Une histoire d'amour insolite à Strasbourg : Sandra Rahm et son tramway
Dans la métropole de Strasbourg, une femme de 44 ans, Sandra Rahm, défraie la chronique en affirmant être mariée et vivre une relation sentimentale et physique avec une rame de tramway, le numéro 3013 du réseau Citadis. Cette histoire, qui peut surprendre ou faire sourire, illustre un phénomène connu sous le nom d'objectophilie, où des individus développent des sentiments amoureux pour des objets.
Un coup de foudre pendant le confinement
Sandra Rahm, fascinée par les trams depuis son adolescence, a raconté aux Dernières Nouvelles d'Alsace comment sa relation avec le tramway 3013 a débuté en 2020, pendant la période de confinement. Elle a tenté d'invoquer l'âme d'un tram, lui parlant et récitant un rituel. "Je lui ai demandé de me faire un signe", explique-t-elle, et une "magnifique lumière" est apparue, marquant le début d'un coup de foudre.

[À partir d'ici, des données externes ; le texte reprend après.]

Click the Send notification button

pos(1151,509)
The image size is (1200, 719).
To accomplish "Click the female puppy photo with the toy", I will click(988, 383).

Depuis, Sandra affirme ressentir des vibrations et des connexions fortes avec le tramway. "Quand je me baladais, je le sentais arriver. Un jour, je lui ai fait un bisou et j'ai senti quelque chose d'encore plus fort", raconte-t-elle. Plus surprenant encore, elle dit avoir "fait l'amour avec 3013" et avoir ressenti des caresses sur son corps, une expérience qu'elle décrit comme transformative, bien qu'elle ait initialement éprouvé de la honte.
Un mariage célébré avec l'aide d'un conducteur de tram
Pour officialiser cette union, Sandra a fait appel à Frédéric, un conducteur de tramway devenu son meilleur ami. Un jour où il conduisait la rame 3013, elle a enfilé une jolie robe, et une petite cérémonie a été organisée. "On a fait une petite cérémonie", confirme le conducteur, soulignant le caractère unique de cette célébration.
Parallèlement, Sandra est en couple avec un homme depuis 14 ans, une situation qu'elle gère ouvertement. Elle a créé un compte Instagram, suivi par plus de 2000 personnes, où elle partage de nombreuses photos avec le tramway, documentant leur relation au quotidien.
L'objectophilie : un phénomène méconnu
Sandra Rahm reconnaît que son histoire peut être difficile à comprendre pour certains. "Pour certains, je suis juste une nana détraquée. Je comprends qu'on ne puisse pas adhérer à mon histoire, ni croire qu'une machine peut avoir une âme", admet-elle. Cependant, elle insiste sur le fait qu'avoir une forte connexion avec un objet ne signifie pas être "cinglé".
Pour mieux expliquer son expérience, elle prépare l'écriture d'un livre sur l'objectophilie, un terme qui désigne le fait d'éprouver des sentiments amoureux envers des objets. Cette initiative vise à sensibiliser le public à ce phénomène peu connu et à partager son parcours personnel.
Cette histoire insolite, située dans le Grand Est, met en lumière des aspects inhabituels de la vie quotidienne et des relations humaines, tout en interrogeant les frontières entre l'affectif et le matériel.